そこにあった筈のペルセウス座は、流星群と共に跡形もなく消滅していたのだ。ここ数日で様々な奇跡を目の当たりにした彼らだが、今度の奇跡は訳が違った。そんな彼等を見ながら黒ウサギは進行を続ける。
「今夜の流星群は"サウザンドアイズ"から"ノーネーム"へのコミュニティ再出発に対する祝福も兼ねております。星に願いをかけるもよし、皆で鑑賞するもよし、今日は一杯騒ぎましょう♪」
嬉々として盃を掲げる黒ウサギと子供達。だが四人はそれどころではなかった。
「星座の存在さえ思うがままなんて・・・あの全てが箱庭の舞台装置とでも言うの?」
「そういうこと・・・なのかな?」
空を見上げて二人は騒然としている。
「・・・アルゴルの星が食変光星じゃないところまでは分かったんだがな。まさかこんな仕掛けとは思わなかったぜ・・・」
「キラキラしてて綺麗だな~♪」
訂正、二人ほど平常運転だった。
すると、二人の前に黒ウサギがドヤ顔出来た。
「ふっふーん。驚きました?」
「やられた、とは思ってる。まさか此処まで凄い物が見られるとはな」
「うん!おかげで大きな目標もできたしね!」
刹那が嬉しそうに言う。
「大きな目標ですか?」
「さっきから目をキラキラさせながら言うんだよ。

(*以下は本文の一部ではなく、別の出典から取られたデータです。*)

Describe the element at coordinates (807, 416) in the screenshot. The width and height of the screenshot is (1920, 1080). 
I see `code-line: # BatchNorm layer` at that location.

全く、随分と馬鹿デカイ目標を掲げたモンだぜ」
二人の言葉に刹那は純粋な瞳で上を見上げながら、ペルセウス座の位置していた場所へ指を向けて言った。
「"あそこ"に僕達の旗を飾るんだ!・・・どう?」
刹那の言葉に、黒ウサギ達は絶句する。そして次の瞬間、弾ける様に笑い声を上げた。
「それは・・・とてもロマンが御座います」
「だな」
「でしょ♪」
満面の笑顔で返すが、道のりははまだまだ険しい。奪われた物を全て奪い返し、その上で、コミュニティを盛り上げなければいけないのだから
だが、残りの二人も反対はしないだろう、とそんな予感が黒ウサギと十六夜にはあった。
"家族を、友人を、財産を、世界の全てを捨てて箱庭に来い"
それだけの対価を支払った彼らの生活は、まだ始まったばかりなのだから。
「・・・」
だが、そんな彼らに別れの時がゆっくりと確かに近付いて来ていた・・・。